Food rights experts warn of bio-fuel triggered land grabs in Africa

November 29, 2010

Nairobi, November 29 (ENInews)--Food rights experts are cautioning Africa to be wary of what may amount to land grabbing by foreign companies who want to produce bio-fuel crops and food for their home markets.

The warning was sounded in Nairobi, where members of church groups gathered from 22-26 November, to discuss challenges of food security and justice in southern and central Africa.

"Africa has to be careful with these [deals] because it is the people, the ordinary people at the ground who will suffer, and not [only] suffer now, but into the future," Susie Weldon, an official from the Britain-based Alliance of Religions and Conservation told ENInews.

"I think this is wrong. The first priority of the governments should be to feed its own people," said Weldon, whose organization is working with faith groups to develop environmental programmes based on their beliefs, practices and teaching.

The conference in Nairobi was organized by the Geneva-headquartered Ecumenical Advocacy Alliance.
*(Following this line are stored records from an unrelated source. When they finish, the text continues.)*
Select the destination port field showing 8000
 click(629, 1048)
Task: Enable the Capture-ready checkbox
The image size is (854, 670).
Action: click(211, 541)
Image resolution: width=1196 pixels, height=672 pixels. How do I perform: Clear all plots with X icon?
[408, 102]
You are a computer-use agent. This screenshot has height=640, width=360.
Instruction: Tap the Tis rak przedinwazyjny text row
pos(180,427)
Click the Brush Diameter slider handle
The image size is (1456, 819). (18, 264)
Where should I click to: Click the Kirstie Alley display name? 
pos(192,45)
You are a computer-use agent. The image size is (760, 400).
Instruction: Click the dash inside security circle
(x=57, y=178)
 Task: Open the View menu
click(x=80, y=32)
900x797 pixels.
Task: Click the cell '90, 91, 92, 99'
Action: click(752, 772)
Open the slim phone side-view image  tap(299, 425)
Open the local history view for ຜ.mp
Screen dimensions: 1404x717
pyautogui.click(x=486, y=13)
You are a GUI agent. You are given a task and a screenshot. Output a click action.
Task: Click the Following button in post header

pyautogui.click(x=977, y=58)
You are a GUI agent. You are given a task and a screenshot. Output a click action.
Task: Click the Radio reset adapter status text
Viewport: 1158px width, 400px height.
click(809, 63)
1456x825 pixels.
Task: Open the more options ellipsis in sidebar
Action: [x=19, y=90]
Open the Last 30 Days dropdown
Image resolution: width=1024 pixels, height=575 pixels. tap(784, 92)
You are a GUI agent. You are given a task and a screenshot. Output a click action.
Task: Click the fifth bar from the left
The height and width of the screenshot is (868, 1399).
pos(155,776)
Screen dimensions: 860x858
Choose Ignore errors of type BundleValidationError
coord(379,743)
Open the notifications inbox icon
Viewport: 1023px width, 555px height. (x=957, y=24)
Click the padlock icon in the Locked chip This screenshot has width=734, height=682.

Weldon explained that corporations are using land for intensive farming, leaving it badly degraded for use by local communities when contracts end. Still, Weldon said due to huge debts, some Africa governments may be tempted to sign what look like lucrative deals.

Global food market price volatility affecting countries depending on imports is a key factor driving the rush, said delegates in Nairobi. A surging demand for bio-fuels by oil companies, the expectation of subsidies for carbon seizure through plantations and the avoidance of deforestation are the other factors.

"I think the issue is how to ensure the local communities and the people most directly affected are part of this discussion," said Peter Prove, the EAA director. "We also need to be very aware of the impact of food security in taking land out of productive agricultural use and into other uses, for example bio-fuels production, which do not feed the people."

The conference heard that the large scale deals are destroying livelihoods, increasing evictions, destroying the environment, exacerbating the climate change crisis and diverting food producing resources and labour to cash crop production.

"That's why we need to speak loudest to make sure that there is no land grabbing before Africans have adequate and sufficient land for their needs," said Thabani Maphosa, the global director of food programming for World Vision International.